Today I will continue cutting dovetails, spend some time on drawings and text. I continue my interest in simplifying the means through which we evaluate schooling and its effects on children, and in placing it more clearly in the hands of parents, who in all but the most tragic cases, have the best interests of their own children at heart. In the photo above, you can see that the pins on the cabinet sides are nearly complete. In a way, what I make and each step of the process is a form of assessment. How I've done so far will become apparent to all when I finish cutting the matching parts of the dovetail joints. It is inevitable that I'll make mistakes, but that's life. Make, fix, create. Or when things go wrong early in the making, it's make, create, fix, all in one fell swoop. As you can see in the photo below, I have fitted the dovetails. They would either be better with practice or worse if I became bored and impatient.

Friday, December 10, 2010

preservation and transmission of human culture

There has been a great deal written on both sides of the gaming divide. Millions of dollars has been poured by the computer gaming industry into the idea that you can put kids and computers together and they will learn on their own. Trained and highly qualified teachers need not apply. The "hole in the wall" experiment gave computer sales and marketing execs spasms of delight. Maybe we could get rid of trained teachers and just connect kids to information through wires and diodes. Instead of teachers, we could have education accomplished by programmers, preferably outsourced at that. The experiment isn't over yet, is it? And I write on my iMac that computer technology isn't all bad.
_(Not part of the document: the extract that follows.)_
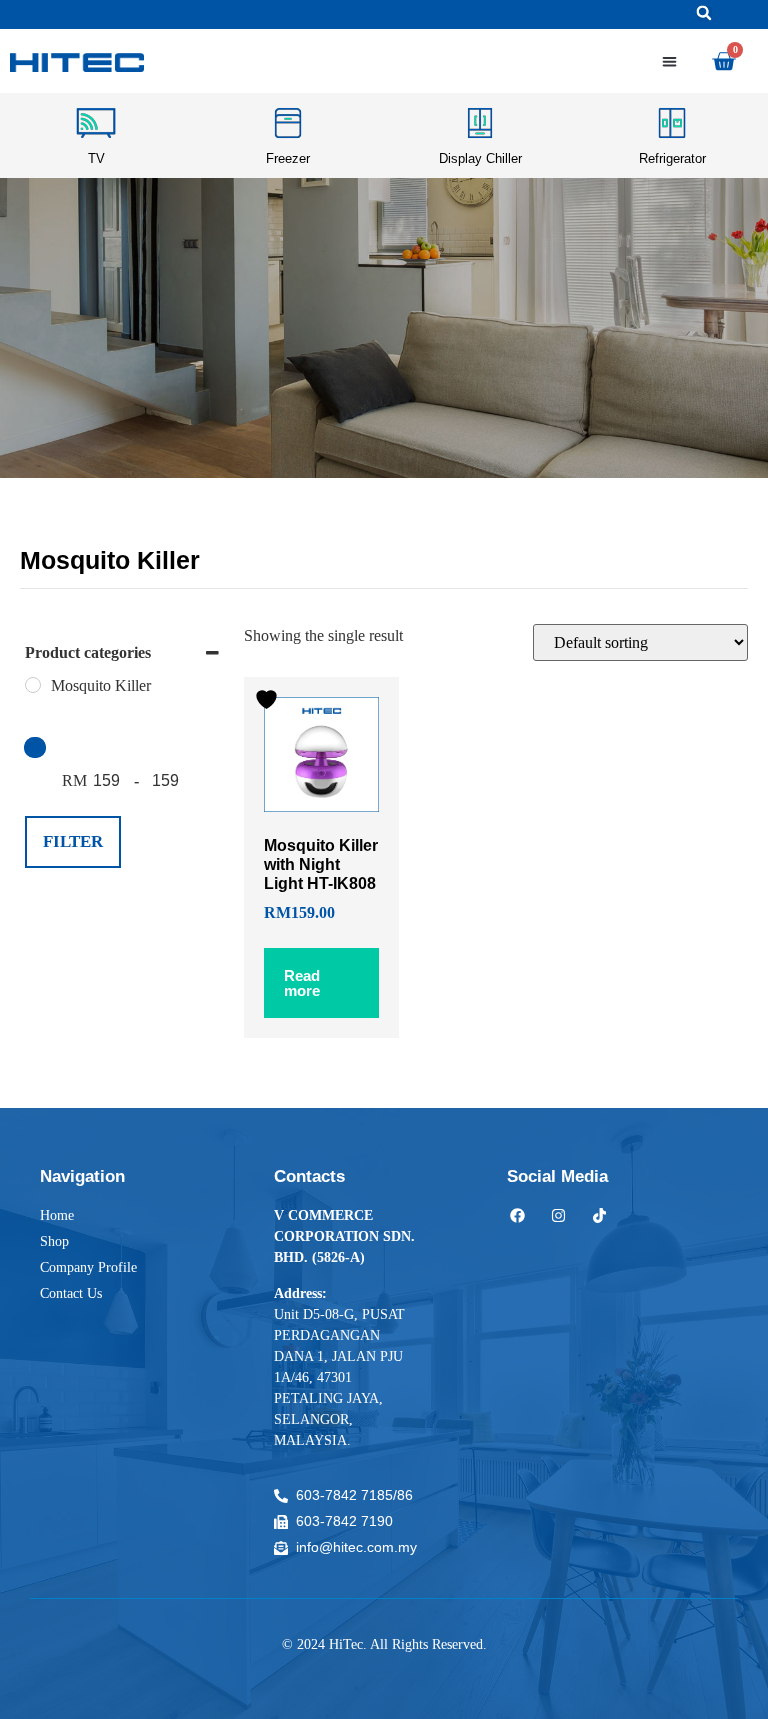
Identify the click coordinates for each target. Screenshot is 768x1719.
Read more (302, 983)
The photo above shows children gathered around their grandmother teaching very intricate embroidery that is associated with small villages in Thailand. The children's hats and clothing are her creative cultural expression. At one time, children all over the world watched their grandmothers and grandfathers at work. Now contrast that with the one laptop per child movement in which children are being given laptops to connect them with the internet. Does that mean that granny, her skills and culture are no longer of any interest or concern? Does having a laptop negate the learning and sharing relationship upon which human culture had been lastingly forged?
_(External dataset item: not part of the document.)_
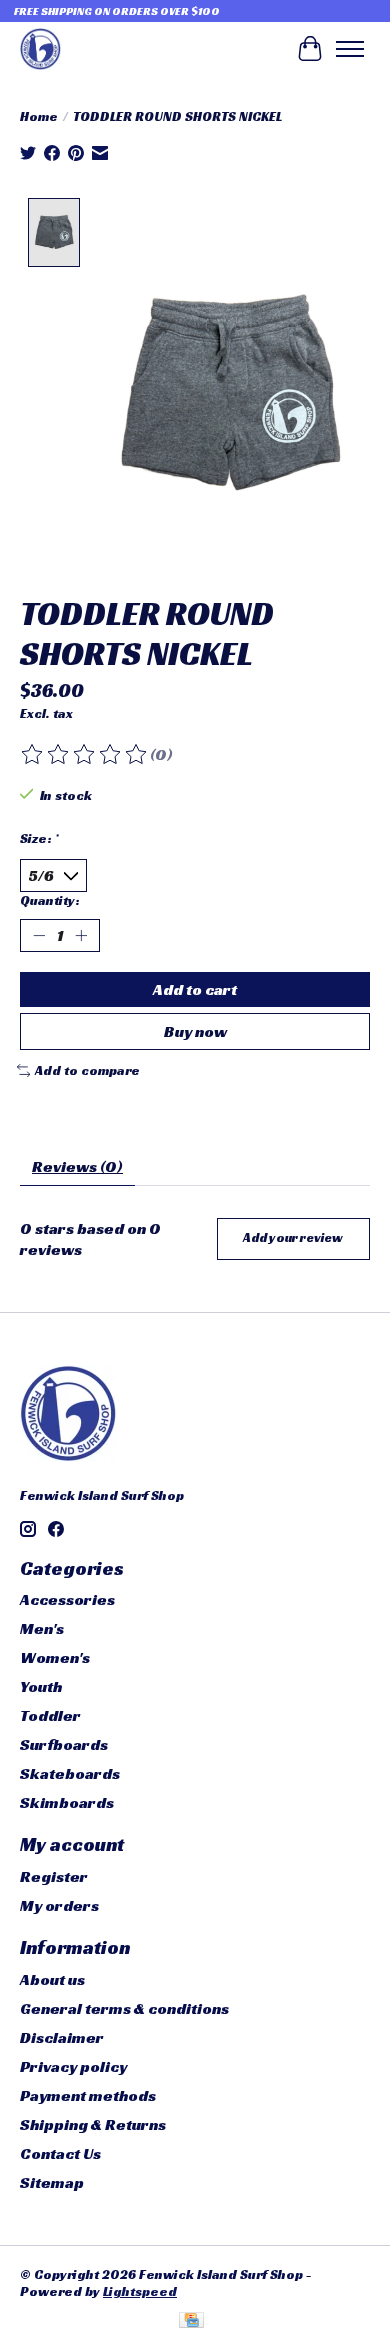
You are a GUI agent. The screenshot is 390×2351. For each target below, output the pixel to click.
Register (54, 1876)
The question is how can we have both? Will we get to a point at which the high tech is brought into balance by what we do,  demonstrate and teach with our own hands? The important thing about skill and information passed directly hand to hand is the amount of loving culture and emotional nourishment that passes along with it. Teachers gain a sense of fulfillment and nourishment from the relationship established by teaching, and students gain a sense of their being in the midst of important, transcendent relationships invested with all the riches of cultural possibility. So, in the midst of revolution, don't forget to make, fix, and create.

Today in the wood shop, I work on small cabinets. At noon, we build a bonfire at Clear Spring School in honor of our development director who died of cancer on Monday. Here at my desk, I will work on drawings. I reflect on this wonderful technology that connects us with each other, but observe that it is made so much deeper and richer when we have work shops, kitchens, gardens through which to engage our hands in the preservation of human culture.

My right hand is sore at the wrist from cutting pins for dovetails on a maple cabinet. I am 2/3 complete with the sawing, and to mark out the pins and make the cuts with a dozuki saw took a total of 15 minutes. Add 5 more to finish the job, and with abut 25 minutes of chiseling, the pins will be ready to mark the tails on the top and bottom. It is amazing that you can do things in a morning exercise in the wood shop that can last centuries if what you've made was made with care and with an eye toward useful beauty.